Prior to his self-liberation, Frederick Douglass was beaten and abused by slave breaker Edward Covey, to whom the bondsman was leased. At 16 years-old, Frederick Douglass fought back, bloodying the tyrant. Neither the humiliated Edward Covey nor any other so-called slave breaker beat Frederick Douglass again. In his autobiographies “Narrative of the Life of Frederick Douglass” and “My Bondage and My Freedom” the great man reflects on those transformative times: “I was nothing before; I was a man now.”
Frederick Douglass was a multi-talented abolitionist, who wore many hats in his storied life. He was the first Black guest at the White House, where President Abraham Lincoln called him “my friend.” His advocacy and recruitment of soldiers including the Massachusetts 54th (think Denzel Washington in “Glory”) resulted in 180,000 Black Union soldiers.
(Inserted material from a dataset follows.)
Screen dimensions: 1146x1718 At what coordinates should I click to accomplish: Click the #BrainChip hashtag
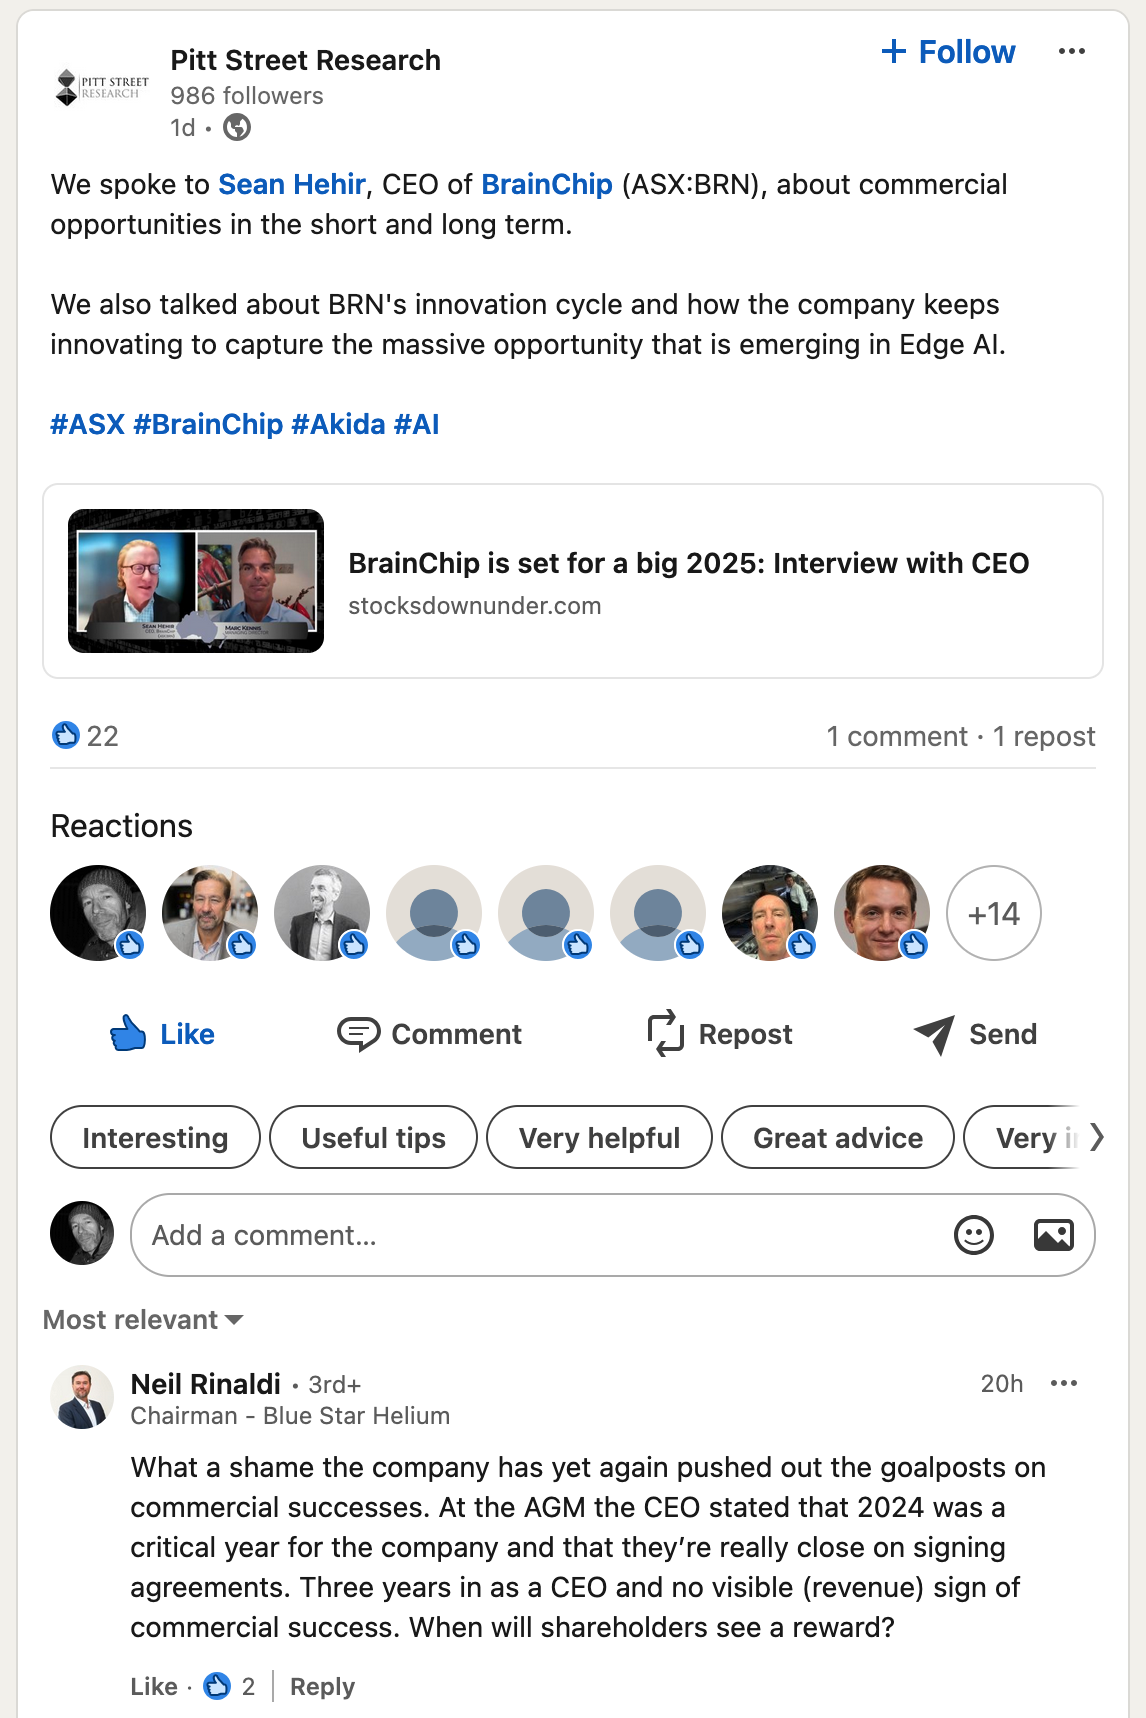(208, 425)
He published the North Star newspaper, with Pittsburgh’s Martin Delany recruited as coeditor. The man from Maryland had other newspapers as well. Under President Benjamin Harrison, Frederick Douglass served as minister to Haiti (ambassador today.)
On November 6 and 7, 1843, Frederick Douglass spoke at the First Baptist Church of Pittsburgh. His abolitionist speaking tour that brought him to Pittsburgh was sponsored by The Massachusetts Anti-Slavery Society. In 1881 President James Garfield appointed him Recorder of Deeds, the Federal government’s real estate records czar for Washington D.C.
In the 1870s Henry Highland Garnet and Frederick Douglas reconciled. The icons came to respect each other and to stop squabbling. Nearly 100 years later, America would witness a similar end to bickering between militant-talking Malcolm X and passive resistance leader Martin Luther King Jr.
(Robert Hill is an award-winning Pittsburgh writer and communications consultant.)